Passage provided:
-----

Here’s an 1850 painting of Milford Sound / Piopiotahi depicting a large, seagoing Māori waka (canoe) in the foreground and the survey vessel HMS Acheron in the background, dwarfed by the sound’s mile-high walls. The steam-powered Acheron was able to explore the fiords in safety. Earlier sailing ships often had to anchor offshore and send in boats, for fear of getting becalmed in the lee of some giant cliff.
The purpose of the Acheron’s visit was to update the maps made by Captain James Cook, the first European explorer to map the whole of New Zealand, some eighty years before. The Acheron’s captain, John Lort Stokes, established the practice of naming each of Fiordland’s major fiords a ‘sound’, replacing a grab-bag of earlier terms such as ‘bay’ and ‘harbour’ which didn’t convey their true character.
And so that’s the area that Chris visited with my father, Brian Walker, in January 2018. There are several classic excursions that tourists can go on to see Fiordland. The one they took was the Manapouri-to-Doubtful Sound one, sticking with the more common name for the latter.

-----

Dataset section:
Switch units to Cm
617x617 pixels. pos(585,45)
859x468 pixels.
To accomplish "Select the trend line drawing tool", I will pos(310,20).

-----

Written tasks:
[1] From the Fiordland passage, extract the text starting at "The purpose of" and ending at "their true character.".
[2] According to the Fiordland passage, who was the captain of HMS Acheron?
[3] Continue the Fiordland passage from where it stops.

Answers below:
[1]
The purpose of the Acheron’s visit was to update the maps made by Captain James Cook, the first European explorer to map the whole of New Zealand, some eighty years before. The Acheron’s captain, John Lort Stokes, established the practice of naming each of Fiordland’s major fiords a ‘sound’, replacing a grab-bag of earlier terms such as ‘bay’ and ‘harbour’ which didn’t convey their true character.

[2] John Lort Stokes

[3]
They checked in at a motor camp in Manapouri, and took a day’s sightseeing, first, at nearby Lake Te Anau. Like all the lakes on the east side of Fiordland, Lake Te Anau is vast, cold, deep, and pure.
Along with Māori placenames like Manapouri, Te Anau and Ata Whenua, the region has an overlay of British and European names that reflect successive waves of explorers. The boiled-beef Britishness of Resolution and Breaksea Islands is matched by names bestowed in higher places by German geographers and Austrian alpinists such as the Haast Pass and the Humboldt mountains, not to mention the Franz Josef Glacier some distance to the north.
Doubtful Sound was initally named Doubtful Harbour by Captain Cook. On his first voyage Cook was prevented from exploring Fiordland too closely by the region’s usual bad weather, and seems to have missed the fact that the coast contained many fiords. On his first voyage Cook also called Dusky Sound, which he would map more fully on his second voyage, ‘Dusky Bay’, and missed Milford Sound altogether.
The honours of mapping Doubtful Sound fell to a Spanish expedition under an Italian captain, Alessandro Malaspina, which explored Fiordland in February 1793. Past Bauza Island — named after one of Malaspina’s officers, Don Felipe Bauza — Doubtful Sound opens up to reveal the highly navigable Malaspina Reach. Other place names like Point Febrero remind us of Malaspina’s visit.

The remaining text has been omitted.